[Saved data entries]

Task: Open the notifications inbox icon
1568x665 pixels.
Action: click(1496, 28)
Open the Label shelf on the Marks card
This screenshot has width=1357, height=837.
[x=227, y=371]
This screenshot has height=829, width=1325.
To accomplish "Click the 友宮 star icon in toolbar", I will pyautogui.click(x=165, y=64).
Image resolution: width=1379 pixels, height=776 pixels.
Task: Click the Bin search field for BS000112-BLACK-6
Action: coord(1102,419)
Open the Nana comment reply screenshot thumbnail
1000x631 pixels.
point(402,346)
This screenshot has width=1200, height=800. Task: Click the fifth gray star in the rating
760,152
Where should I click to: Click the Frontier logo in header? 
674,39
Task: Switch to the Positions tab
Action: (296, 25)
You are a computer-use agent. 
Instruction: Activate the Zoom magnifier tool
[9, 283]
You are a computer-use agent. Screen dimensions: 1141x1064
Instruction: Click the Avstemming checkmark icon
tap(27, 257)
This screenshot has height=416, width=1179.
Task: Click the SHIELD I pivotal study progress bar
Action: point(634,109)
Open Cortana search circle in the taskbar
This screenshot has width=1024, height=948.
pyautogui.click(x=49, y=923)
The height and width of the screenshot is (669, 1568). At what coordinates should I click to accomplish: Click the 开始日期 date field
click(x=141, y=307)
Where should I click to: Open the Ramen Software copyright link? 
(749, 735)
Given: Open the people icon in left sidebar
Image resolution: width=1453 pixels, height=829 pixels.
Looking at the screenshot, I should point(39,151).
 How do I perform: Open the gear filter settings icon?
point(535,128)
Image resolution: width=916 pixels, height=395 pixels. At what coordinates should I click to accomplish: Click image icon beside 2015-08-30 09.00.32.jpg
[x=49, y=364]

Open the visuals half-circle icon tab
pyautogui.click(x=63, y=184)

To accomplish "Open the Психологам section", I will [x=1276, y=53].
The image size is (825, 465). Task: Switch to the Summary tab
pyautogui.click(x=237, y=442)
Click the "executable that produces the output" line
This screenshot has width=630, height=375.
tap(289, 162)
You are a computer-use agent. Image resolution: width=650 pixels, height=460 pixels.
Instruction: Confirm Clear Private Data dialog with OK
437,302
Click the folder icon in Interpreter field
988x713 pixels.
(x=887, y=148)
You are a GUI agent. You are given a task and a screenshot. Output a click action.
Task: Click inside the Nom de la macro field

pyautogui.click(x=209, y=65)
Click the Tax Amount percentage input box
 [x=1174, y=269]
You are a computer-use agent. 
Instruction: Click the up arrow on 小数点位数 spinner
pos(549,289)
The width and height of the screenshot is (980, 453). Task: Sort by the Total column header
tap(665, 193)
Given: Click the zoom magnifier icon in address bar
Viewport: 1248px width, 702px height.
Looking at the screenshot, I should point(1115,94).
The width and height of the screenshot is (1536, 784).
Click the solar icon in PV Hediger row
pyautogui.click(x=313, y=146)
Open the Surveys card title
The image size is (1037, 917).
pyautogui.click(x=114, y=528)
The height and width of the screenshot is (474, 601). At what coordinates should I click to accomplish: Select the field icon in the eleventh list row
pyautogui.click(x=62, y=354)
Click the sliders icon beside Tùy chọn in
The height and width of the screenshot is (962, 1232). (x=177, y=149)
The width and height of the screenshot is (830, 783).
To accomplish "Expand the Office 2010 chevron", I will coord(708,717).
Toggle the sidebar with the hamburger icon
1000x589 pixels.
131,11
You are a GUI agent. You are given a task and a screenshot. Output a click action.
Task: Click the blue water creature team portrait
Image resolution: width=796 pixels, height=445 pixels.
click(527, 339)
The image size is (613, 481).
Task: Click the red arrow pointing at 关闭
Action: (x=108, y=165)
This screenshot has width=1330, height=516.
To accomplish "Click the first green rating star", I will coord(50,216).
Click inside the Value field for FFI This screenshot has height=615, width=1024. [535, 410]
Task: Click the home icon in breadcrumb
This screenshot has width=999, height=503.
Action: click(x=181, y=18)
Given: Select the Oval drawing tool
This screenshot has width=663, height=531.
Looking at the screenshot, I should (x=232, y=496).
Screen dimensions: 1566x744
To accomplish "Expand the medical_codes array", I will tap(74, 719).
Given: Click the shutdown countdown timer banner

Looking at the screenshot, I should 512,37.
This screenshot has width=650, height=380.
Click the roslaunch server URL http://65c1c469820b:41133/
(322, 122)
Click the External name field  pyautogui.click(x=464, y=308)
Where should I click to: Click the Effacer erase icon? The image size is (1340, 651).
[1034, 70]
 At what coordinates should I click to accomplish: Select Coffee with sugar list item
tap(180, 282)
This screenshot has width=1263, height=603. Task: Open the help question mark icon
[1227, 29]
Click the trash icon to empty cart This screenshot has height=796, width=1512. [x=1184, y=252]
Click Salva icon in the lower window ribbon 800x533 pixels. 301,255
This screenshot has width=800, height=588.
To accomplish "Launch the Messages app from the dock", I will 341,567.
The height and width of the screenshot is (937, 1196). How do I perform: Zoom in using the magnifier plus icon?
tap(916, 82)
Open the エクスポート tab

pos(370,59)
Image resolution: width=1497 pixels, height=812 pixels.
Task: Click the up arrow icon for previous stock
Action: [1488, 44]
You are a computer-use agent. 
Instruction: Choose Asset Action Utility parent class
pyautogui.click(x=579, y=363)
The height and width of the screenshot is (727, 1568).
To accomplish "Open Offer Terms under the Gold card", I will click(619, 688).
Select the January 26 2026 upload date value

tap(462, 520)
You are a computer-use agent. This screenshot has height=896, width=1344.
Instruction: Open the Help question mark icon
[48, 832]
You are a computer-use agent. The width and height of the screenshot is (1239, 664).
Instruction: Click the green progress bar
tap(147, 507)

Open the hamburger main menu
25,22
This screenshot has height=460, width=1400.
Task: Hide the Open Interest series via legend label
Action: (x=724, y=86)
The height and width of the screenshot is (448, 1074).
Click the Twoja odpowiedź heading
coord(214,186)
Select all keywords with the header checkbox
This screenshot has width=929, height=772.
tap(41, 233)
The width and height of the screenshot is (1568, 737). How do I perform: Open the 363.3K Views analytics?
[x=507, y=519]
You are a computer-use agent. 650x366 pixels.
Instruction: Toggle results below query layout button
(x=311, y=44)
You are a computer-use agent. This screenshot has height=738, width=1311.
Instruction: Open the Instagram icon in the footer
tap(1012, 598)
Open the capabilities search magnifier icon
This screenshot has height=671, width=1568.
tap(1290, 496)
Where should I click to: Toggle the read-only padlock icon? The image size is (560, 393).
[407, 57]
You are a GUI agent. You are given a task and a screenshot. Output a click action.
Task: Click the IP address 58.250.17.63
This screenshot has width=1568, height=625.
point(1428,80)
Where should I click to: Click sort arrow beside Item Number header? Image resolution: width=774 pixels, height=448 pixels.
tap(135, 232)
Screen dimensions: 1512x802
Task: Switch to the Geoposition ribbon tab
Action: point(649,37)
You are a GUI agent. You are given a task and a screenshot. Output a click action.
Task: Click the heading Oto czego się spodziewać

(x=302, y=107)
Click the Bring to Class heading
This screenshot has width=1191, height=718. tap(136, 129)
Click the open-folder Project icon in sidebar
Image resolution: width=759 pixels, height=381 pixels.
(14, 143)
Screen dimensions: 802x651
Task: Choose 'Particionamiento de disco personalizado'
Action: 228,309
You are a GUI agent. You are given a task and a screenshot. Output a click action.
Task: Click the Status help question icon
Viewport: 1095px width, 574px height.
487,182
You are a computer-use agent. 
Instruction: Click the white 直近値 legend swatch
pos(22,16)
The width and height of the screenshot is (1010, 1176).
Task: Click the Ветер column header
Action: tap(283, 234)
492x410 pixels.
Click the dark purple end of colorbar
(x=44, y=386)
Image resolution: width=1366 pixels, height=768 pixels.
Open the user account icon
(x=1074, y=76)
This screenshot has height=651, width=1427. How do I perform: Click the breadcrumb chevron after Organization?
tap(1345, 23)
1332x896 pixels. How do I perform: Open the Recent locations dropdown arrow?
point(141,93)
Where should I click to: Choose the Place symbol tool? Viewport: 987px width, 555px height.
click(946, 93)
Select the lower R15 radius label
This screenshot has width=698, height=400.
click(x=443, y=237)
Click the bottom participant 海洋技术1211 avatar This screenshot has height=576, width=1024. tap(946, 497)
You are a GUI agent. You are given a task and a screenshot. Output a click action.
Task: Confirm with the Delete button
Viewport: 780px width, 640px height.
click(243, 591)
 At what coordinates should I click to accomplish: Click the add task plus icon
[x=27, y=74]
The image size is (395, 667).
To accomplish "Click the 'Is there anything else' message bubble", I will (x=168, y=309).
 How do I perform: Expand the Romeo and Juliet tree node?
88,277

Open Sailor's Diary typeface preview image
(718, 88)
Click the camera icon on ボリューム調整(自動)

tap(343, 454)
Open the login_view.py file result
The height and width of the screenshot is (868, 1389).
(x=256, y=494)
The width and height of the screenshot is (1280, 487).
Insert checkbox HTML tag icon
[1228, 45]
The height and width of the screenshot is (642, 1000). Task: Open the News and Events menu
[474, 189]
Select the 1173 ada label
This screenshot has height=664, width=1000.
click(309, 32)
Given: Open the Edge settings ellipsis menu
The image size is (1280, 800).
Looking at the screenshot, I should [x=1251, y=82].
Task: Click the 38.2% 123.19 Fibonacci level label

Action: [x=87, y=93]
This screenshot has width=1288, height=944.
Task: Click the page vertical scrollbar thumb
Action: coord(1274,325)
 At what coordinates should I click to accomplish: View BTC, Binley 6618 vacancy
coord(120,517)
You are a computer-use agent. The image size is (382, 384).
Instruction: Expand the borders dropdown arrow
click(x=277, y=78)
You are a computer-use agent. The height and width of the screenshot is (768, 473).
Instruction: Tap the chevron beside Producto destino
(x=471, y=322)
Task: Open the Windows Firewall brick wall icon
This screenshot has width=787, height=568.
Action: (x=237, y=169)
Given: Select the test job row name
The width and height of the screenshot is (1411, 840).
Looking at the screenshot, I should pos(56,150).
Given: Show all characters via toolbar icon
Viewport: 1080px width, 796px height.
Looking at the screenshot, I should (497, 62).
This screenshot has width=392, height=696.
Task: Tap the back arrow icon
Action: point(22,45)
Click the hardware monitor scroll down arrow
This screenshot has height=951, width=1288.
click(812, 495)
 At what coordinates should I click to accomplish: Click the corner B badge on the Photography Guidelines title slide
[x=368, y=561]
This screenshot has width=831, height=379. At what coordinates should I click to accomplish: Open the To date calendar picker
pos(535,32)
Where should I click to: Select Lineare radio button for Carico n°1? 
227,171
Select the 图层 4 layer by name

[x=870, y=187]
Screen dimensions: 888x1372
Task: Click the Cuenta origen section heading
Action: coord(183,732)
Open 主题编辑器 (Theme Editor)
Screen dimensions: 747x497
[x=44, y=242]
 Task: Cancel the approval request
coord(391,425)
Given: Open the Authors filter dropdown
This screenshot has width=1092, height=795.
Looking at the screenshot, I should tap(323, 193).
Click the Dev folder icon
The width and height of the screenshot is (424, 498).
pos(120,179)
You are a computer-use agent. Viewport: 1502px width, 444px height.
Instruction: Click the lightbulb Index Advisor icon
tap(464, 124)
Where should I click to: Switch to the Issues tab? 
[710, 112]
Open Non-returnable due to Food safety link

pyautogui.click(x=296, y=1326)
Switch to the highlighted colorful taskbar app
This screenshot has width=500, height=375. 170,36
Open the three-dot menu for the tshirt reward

▸ **Exercise**: Reproduce, exactly as they stand in the data above, the lines from the one that holds "Instruction: Choose Asset" to the one that holds "The height and width of the screenshot is (448, 1074).", inclusive.

▸ **Response to the task**:
Instruction: Choose Asset Action Utility parent class
pyautogui.click(x=579, y=363)
The height and width of the screenshot is (727, 1568).
To accomplish "Open Offer Terms under the Gold card", I will click(619, 688).
Select the January 26 2026 upload date value

tap(462, 520)
You are a computer-use agent. This screenshot has height=896, width=1344.
Instruction: Open the Help question mark icon
[48, 832]
You are a computer-use agent. The width and height of the screenshot is (1239, 664).
Instruction: Click the green progress bar
tap(147, 507)

Open the hamburger main menu
25,22
This screenshot has height=460, width=1400.
Task: Hide the Open Interest series via legend label
Action: (x=724, y=86)
The height and width of the screenshot is (448, 1074).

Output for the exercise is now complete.